Jenderal Soedirman merupakan tokoh pahlawan Nasional yang juga dikenal sebagai jenderal TNI pertama di Indonesia. Beliau merupakan perwira tinggi pada masa Revolusi Nasional Indonesia kala itu. Beliau memiliki nama asli Raden Soedirman, tetapi masyarakat lebih mengenalnya dengan sebutan Jendral Besar Sudirman. Beliau lahir di Purbalingga, Jawa Tengah pada tanggal 24 Januari 1916 dari orang tua yang bernama Karsid Kartawiraji (ayah) dan Siyem (ibu).

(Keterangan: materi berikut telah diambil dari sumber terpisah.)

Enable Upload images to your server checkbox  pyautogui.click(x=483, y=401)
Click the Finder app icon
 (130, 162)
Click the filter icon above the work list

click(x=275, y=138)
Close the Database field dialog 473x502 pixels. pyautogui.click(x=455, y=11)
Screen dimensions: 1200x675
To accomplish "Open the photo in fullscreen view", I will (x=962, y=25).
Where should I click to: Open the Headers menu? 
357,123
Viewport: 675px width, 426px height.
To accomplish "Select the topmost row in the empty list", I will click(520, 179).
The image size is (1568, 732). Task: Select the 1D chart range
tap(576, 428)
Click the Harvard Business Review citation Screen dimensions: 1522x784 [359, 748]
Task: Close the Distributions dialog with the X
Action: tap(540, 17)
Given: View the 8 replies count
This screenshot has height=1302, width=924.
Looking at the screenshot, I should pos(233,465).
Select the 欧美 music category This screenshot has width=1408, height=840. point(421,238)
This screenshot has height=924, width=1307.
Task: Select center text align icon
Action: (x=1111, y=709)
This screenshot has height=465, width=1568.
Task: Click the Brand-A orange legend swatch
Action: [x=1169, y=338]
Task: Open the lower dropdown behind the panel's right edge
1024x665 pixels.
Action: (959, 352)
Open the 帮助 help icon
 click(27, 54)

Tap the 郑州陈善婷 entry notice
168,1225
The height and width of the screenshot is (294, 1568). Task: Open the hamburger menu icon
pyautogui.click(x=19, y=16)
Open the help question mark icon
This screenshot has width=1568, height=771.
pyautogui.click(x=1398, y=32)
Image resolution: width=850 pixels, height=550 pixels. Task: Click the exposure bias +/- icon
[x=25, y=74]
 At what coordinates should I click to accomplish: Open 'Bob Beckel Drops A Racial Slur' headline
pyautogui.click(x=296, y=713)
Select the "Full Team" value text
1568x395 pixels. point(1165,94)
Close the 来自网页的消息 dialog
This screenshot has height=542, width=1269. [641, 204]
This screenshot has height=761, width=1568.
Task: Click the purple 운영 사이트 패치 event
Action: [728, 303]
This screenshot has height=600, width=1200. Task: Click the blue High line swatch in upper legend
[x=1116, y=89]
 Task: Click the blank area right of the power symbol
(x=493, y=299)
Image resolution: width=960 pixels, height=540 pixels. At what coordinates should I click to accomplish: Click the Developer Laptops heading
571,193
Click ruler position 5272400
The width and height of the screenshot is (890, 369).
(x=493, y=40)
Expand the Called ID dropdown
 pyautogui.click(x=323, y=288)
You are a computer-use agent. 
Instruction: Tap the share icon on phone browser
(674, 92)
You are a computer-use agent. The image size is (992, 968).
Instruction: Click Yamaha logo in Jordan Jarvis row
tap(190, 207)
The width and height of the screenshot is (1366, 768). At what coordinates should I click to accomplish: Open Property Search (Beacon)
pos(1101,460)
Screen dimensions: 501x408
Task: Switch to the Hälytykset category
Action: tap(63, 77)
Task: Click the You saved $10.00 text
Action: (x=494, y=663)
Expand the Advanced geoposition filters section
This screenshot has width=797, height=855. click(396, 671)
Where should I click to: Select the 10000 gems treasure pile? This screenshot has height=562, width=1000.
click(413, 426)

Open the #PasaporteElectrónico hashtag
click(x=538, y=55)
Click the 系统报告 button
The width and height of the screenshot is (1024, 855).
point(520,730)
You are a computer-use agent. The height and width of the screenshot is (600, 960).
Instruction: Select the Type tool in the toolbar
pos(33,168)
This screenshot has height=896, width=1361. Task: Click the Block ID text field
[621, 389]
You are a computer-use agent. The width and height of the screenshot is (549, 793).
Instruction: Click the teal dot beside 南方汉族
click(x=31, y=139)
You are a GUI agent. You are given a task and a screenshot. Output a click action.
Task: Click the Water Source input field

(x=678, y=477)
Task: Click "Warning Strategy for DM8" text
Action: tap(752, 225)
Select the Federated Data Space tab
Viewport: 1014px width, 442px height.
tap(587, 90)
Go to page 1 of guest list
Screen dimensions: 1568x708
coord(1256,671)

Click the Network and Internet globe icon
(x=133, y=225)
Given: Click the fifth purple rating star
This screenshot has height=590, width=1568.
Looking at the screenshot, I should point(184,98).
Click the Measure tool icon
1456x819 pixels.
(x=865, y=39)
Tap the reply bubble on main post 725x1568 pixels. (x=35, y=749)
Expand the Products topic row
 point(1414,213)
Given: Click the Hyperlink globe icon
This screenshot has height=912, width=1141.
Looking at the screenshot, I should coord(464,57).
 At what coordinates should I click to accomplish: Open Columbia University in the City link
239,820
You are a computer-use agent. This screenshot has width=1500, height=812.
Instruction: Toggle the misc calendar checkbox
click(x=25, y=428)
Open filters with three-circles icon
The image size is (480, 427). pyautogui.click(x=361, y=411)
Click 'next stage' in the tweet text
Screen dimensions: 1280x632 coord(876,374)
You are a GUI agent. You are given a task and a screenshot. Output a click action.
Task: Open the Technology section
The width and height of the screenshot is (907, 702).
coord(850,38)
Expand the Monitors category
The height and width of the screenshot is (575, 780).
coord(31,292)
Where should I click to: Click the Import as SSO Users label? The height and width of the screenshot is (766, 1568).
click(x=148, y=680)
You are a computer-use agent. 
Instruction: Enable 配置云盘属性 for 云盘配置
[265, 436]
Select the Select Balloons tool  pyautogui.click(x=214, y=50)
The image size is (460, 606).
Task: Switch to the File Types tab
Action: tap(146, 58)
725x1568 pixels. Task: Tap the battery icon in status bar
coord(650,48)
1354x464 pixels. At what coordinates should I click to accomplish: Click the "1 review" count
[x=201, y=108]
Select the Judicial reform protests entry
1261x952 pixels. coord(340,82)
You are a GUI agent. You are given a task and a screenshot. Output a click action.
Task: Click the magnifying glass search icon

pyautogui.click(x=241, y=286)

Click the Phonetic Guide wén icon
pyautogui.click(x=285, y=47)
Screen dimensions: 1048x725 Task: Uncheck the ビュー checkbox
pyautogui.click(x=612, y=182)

Beliau mempunyai istri bernama Alfiah, dan saudara yang bernama Muhammad Samingan. Sedangkan Jenderal Soedirman memiliki 7 anak, yaitu Didid Sutjiati, Didi Pudjiati, Titi Wahyuti Satyaningrum, Taufik Effendi, Didi Praptiastuti, Ahmad Tidarwono, Muhammad Teguh Bambang Tjahjadi.
Masa Kecil dan Masa Muda Jenderal Soedirman
Jenderal Soedirman merupakan anak seorang camat, karena itulah Jenderal Soedirman kecil mendapatkan pendidikan layak sejak dini. Pada usia 7 tahun, beliau dimasukkan di HIS (Hollandsch Indlandsche School) yang merupakan sekolah pribumi, lalu pindah ke Taman Siswa pada tahun ke 7.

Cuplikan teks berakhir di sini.